• [Problem to solve]
Lines from the one containing "Select the Metody płatności tab" through the final line of the entries below: reproduce them exactly, all of them and only them.

• [Stored items]
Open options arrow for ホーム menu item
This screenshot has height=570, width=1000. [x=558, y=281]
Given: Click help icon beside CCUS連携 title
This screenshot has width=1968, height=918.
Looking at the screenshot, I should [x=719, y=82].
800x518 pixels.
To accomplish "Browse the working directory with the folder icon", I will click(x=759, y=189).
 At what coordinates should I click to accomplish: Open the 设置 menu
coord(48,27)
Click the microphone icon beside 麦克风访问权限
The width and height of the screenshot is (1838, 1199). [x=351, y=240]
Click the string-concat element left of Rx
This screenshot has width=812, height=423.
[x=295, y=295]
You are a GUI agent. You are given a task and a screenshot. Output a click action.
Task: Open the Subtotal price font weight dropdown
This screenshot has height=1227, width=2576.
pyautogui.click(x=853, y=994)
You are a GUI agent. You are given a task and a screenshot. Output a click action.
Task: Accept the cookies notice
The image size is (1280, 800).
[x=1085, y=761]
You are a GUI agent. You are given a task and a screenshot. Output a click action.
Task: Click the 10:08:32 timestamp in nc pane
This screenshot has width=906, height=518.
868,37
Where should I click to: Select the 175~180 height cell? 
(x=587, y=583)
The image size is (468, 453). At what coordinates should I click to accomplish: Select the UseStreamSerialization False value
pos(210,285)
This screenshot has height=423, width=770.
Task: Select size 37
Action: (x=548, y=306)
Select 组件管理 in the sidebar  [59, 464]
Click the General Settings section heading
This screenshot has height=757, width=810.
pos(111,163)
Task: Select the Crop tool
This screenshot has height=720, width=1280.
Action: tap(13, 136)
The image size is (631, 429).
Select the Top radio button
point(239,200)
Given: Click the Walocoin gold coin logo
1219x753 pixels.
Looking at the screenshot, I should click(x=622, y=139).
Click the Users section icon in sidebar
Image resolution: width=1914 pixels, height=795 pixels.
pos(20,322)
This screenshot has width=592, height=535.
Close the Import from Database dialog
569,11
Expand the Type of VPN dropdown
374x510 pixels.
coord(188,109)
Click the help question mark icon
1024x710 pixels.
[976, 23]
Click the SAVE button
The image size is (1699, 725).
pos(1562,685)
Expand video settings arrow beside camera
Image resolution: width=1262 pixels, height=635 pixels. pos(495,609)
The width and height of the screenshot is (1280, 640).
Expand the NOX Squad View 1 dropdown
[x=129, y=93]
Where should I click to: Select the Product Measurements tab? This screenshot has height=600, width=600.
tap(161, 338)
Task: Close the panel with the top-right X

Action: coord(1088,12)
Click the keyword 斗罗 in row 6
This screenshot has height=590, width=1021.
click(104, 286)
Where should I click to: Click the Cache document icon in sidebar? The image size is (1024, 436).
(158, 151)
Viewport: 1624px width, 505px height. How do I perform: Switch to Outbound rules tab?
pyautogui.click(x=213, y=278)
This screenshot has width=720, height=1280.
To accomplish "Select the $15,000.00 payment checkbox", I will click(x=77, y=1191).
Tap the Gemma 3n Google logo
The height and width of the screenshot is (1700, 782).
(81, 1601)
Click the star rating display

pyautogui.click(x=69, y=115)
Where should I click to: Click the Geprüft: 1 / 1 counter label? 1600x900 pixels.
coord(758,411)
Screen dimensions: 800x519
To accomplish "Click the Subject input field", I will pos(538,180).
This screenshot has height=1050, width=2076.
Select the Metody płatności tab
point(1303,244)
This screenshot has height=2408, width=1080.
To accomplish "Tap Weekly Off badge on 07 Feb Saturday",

• [Result for this task]
Select the Metody płatności tab
point(1303,244)
This screenshot has height=2408, width=1080.
To accomplish "Tap Weekly Off badge on 07 Feb Saturday",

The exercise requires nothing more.